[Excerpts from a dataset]
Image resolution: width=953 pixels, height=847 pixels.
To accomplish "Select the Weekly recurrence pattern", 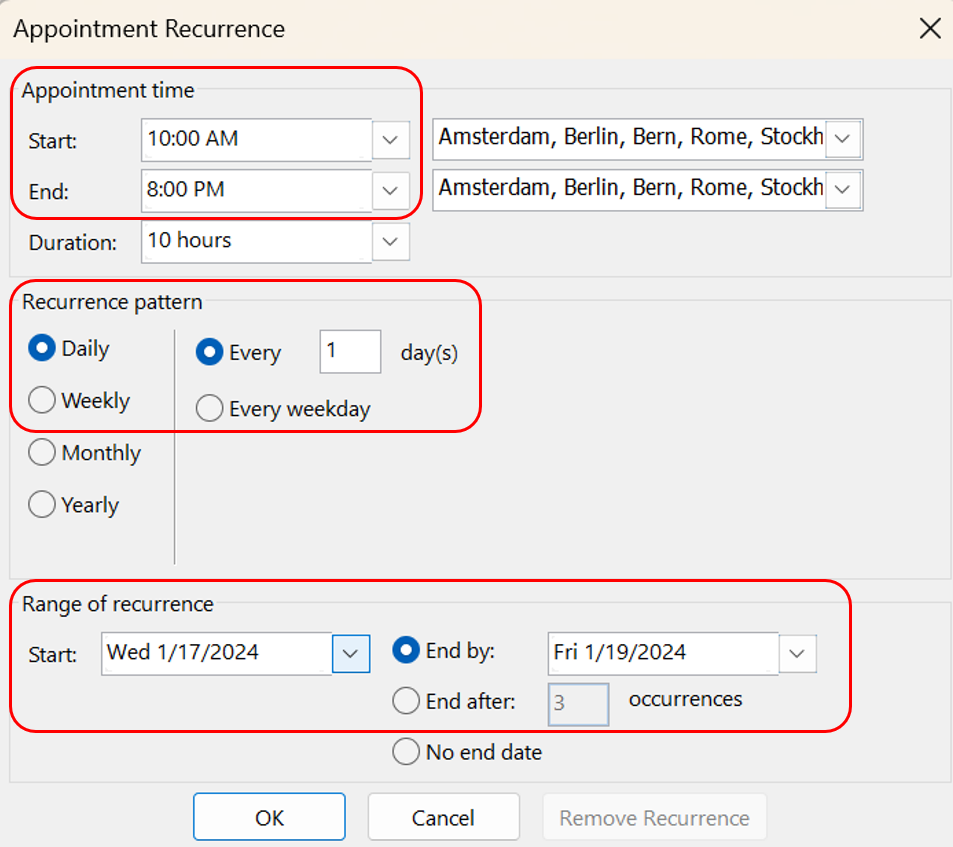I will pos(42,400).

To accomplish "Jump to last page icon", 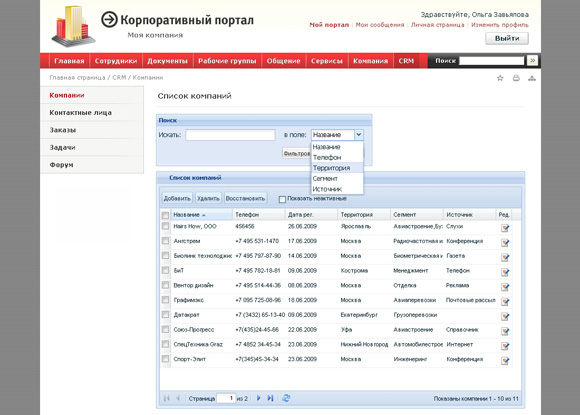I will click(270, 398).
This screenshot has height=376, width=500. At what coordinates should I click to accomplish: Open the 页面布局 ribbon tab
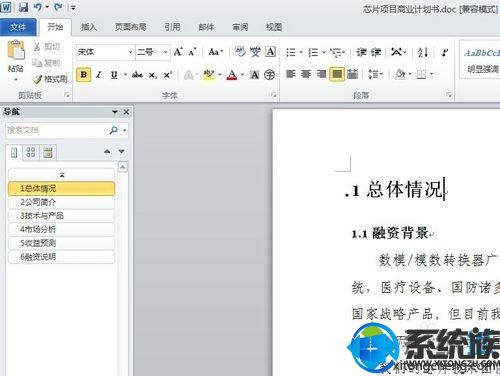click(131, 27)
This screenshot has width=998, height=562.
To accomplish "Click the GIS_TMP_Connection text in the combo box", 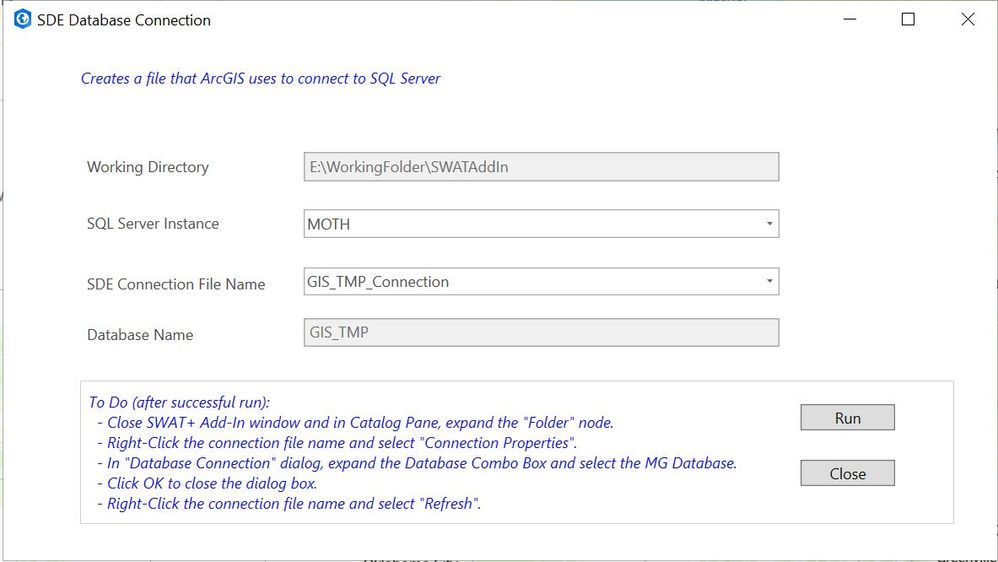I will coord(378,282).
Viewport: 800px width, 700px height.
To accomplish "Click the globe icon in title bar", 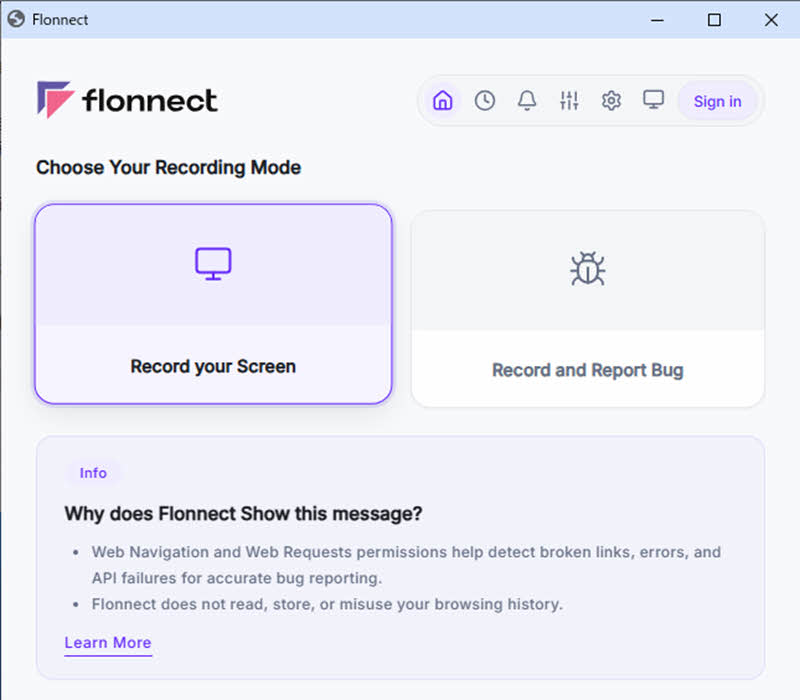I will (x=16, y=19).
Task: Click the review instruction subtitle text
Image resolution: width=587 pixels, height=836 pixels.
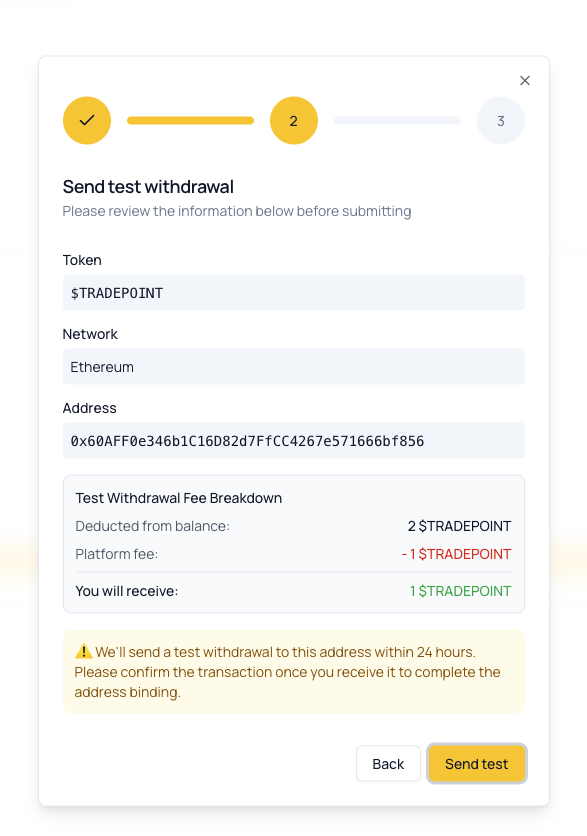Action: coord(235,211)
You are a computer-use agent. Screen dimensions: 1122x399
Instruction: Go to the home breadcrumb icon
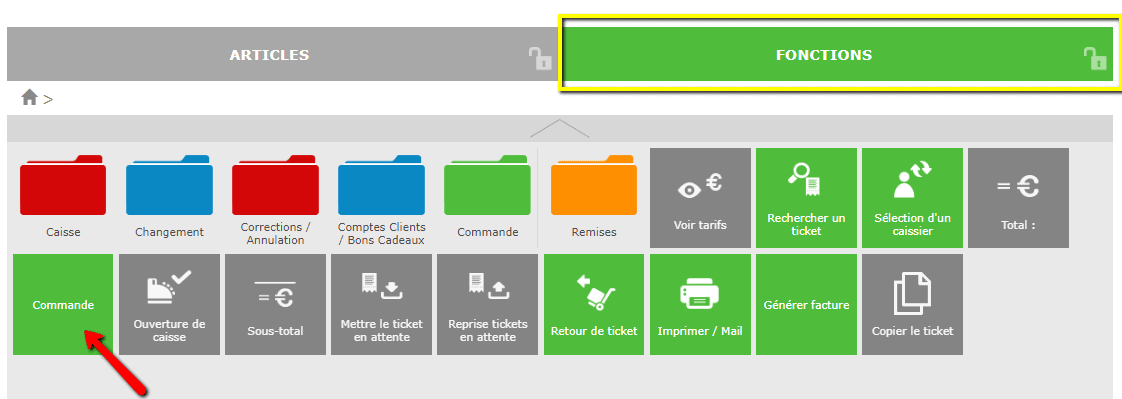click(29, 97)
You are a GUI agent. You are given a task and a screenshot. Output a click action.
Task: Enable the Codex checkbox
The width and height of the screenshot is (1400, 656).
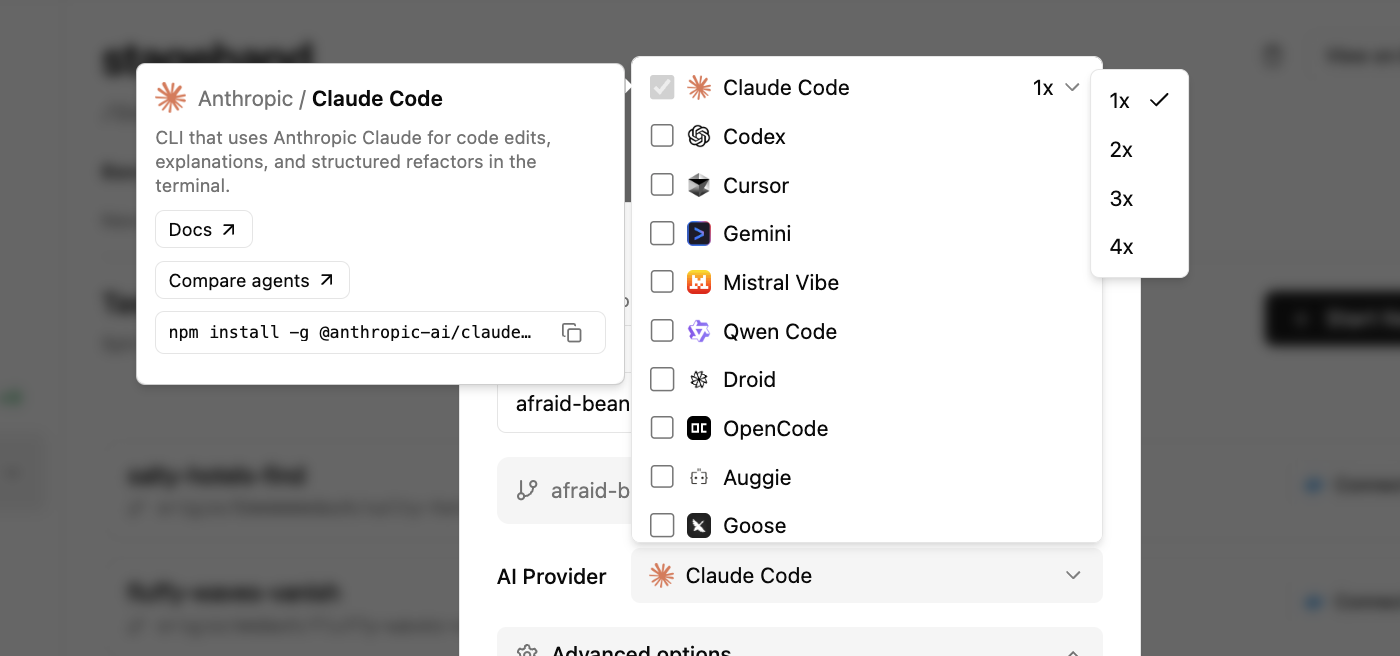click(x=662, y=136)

• [Exercise prompt]: Nothing but the lines from the line holding "Image resolution: width=587" through the last line of the entries above is to be reproduced, exactly and without pictures.

• [Exercise output]:
Image resolution: width=587 pixels, height=836 pixels.
Action: coord(235,211)
You are a computer-use agent. Screen dimensions: 1122x399
Instruction: Go to the home breadcrumb icon
click(29, 97)
You are a GUI agent. You are given a task and a screenshot. Output a click action.
Task: Enable the Codex checkbox
The width and height of the screenshot is (1400, 656).
click(x=662, y=136)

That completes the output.